Nos filmes dublados, é muito comum perceber a presença de frases que não fazem sentido aos nossos ouvidos, como “lá vem os tiras” ou “seu punhado de lama”. Esse é um dos motivos mais comuns para que hajam críticas recorrentes à dublagem brasileira. Mas você já parou para pensar por que isso acontece? Vamos descobrir se são os dubladores que escolhem essas frases estranhas ou se há outros profissionais por trás disso.
Primeiramente, precisamos saber que o dublador não trabalha sozinho. Ele é escolhido e acompanhado pelo cliente. Um diretor de dublagem e um tradutor, que em alguns casos são a mesma pessoa, também fazem parte da equipe. Para que a dublagem seja feita, é necessário um roteiro das falas, assim como na atuação “tradicional”. Esse roteiro não pode ser, simplesmente, uma tradução do roteiro original. É necessário que adaptações sejam feitas.

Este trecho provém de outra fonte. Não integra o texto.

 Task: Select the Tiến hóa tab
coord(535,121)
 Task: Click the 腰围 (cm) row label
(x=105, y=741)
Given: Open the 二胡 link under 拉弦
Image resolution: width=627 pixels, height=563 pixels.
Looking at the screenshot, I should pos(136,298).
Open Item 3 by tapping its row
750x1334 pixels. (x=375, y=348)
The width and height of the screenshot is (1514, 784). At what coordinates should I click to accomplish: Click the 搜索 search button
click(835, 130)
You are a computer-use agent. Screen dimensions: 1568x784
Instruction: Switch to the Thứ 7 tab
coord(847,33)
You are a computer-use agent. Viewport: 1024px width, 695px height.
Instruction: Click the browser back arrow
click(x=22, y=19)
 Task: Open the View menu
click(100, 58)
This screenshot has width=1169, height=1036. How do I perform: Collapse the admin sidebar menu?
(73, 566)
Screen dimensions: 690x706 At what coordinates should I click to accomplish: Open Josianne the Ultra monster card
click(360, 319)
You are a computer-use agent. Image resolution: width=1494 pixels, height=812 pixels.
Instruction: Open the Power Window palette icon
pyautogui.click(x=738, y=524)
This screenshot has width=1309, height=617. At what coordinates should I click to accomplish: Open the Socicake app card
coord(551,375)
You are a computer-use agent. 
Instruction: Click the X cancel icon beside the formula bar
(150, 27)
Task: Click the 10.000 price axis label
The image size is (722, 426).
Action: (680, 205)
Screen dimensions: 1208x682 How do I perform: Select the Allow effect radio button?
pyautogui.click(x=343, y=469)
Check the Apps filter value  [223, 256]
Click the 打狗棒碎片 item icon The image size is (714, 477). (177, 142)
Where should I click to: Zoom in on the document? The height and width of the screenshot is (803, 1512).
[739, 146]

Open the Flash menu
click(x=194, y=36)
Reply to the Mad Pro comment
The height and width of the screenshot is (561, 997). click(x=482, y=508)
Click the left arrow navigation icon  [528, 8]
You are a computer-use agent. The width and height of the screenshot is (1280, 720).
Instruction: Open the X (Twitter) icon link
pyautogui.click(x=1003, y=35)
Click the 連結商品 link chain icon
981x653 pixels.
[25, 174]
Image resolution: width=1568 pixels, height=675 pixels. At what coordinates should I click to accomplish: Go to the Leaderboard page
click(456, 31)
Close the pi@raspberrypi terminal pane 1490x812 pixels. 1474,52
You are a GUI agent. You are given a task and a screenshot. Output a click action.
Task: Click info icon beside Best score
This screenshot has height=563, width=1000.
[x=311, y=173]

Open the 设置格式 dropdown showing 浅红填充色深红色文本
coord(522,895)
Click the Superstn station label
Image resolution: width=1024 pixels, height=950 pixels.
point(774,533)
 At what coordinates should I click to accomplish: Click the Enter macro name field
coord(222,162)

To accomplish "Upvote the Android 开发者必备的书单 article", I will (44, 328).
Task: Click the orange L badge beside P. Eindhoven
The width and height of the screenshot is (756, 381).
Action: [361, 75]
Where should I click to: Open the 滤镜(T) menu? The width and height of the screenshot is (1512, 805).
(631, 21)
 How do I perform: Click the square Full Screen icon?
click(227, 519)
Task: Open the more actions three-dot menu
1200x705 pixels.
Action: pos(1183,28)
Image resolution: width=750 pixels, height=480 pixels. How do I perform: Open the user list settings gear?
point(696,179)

Essas adaptações são importantes por vários motivos. Uma mesma frase no idioma de origem e em português podem ter tempos de fala muito diferentes. Na maioria das vezes, inclusive. Portanto, é preciso encontrar sinônimos ou adaptar a tradução, para que o tempo da frase em português se encaixe no tempo da frase no outro idioma. Outro ponto importante para as adaptações é a “entrega” da produção em questão. Onde o filme será exibido, em qual horário e qual o público-alvo.
Por exemplo, imagine que será feita a dublagem de um filme que será exibido na “Sessão da Tarde”. Este filme irá ser exibido no período da tarde na programação da rede Globo, uma rede de TV aberta. Por isso, este filme poderá – e provavelmente será – visto por muitas crianças. Esta produção de dublagem terá restrições quanto à palavrões e ao cunho de piadas e brincadeiras.
Os tradutores e dubladores encontram uma grande dificuldade ao se deparar com algumas informações e características específicas presentes nas falas originais dos personagens. Informações como dados, estatísticas e nomes de localidades podem causar bastante problema. Imagine que o filme a ser dublado se passe em Nova York. Os personagens talvez conversarão, em algum momento, sobre estatísticas de violência do lugar, sobre os diferentes bairros, ou sobre como algum bairro é muito violento. Ou ainda, a menção de algum programa local. Alguns clientes pedem ao estúdio de dublagem que esse tipo de dados sejam adaptados para que o público brasileiro se identifique. Esse é um ponto bastante delicado, pois na maioria das vezes é muito visível a diferença de localidade e realidade.
Características do modo como os atores originais falam também podem ou não ser preservadas. Depende muito do propósito do filme e da viabilidade de manter as peculiaridades do modo de falar da produção original. Como exemplo, podemos citar o filme “A Família Buscapé”. O filme conta a história de uma família do interior dos Estados Unidos, que ficou rica após um poço de petróleo ter sido descoberto no terreno que a pertencia. Assim como no Brasil, os Estados Unidos possuem diversos sotaques espalhados pelo país. Por ser um filme de comédia, o foco é dado às trapalhadas da família de interior em uma cidade grande. Assim, na hora de fazer a dublagem, foi muito válido conferir aos membros desta família o sotaque pertencente ao estereótipo do “caipira” brasileiro.
Agora que você já sabe que existem restrições impostas pelo simples fato da mudança de idioma e pelo público que assistirá a produção, está na hora de saber que existem adaptações impostas pelo cliente. Não são apenas palavrões que incomodam. Palavras como “roubar”, “ladrão” e “bunda” não podem ser utilizadas pelos dubladores. Por isso, acontecem adaptações esquisitas, como “traseiro”, “buzanfa” e “popozão”. Em seu canal no Youtube, o dublador Wendel Bezerra tem um vídeo muito interessante sobre o assunto, que possui o título “Adaptações na Dublagem”. Questionados por Danilo Gentili sobre essas adaptações que soam bizarras aos nossos ouvidos, Wendel e Garcia Jr., também dublador, comentaram sobre tais adaptações e as exigências dos clientes. Você pode conferir as entrevistas no canal do programa The Noite, do SBT.
Para finalizar essa conversa, gostaria de deixar a minha teoria para o uso do termo “tiras” ao invés de policiais. Em inglês, o termo mais utilizado para policial é “cop”. A diferença no tempo de fala das palavras “policial” e “cop” é bem grande. Na dublagem, o sincronismo entre o movimento da boca do ator original e a fala do dublador não funcionaria utilizando a palavra policial. Por isso, outra palavra foi procurada para a substituir, chegando-se ao termo “tira” como a melhor opção. Você acha que a minha teoria faz sentido? Existem outras palavras ou frases que te incomodam na dublagem brasileira? Compartilhe com a gente a sua opinião!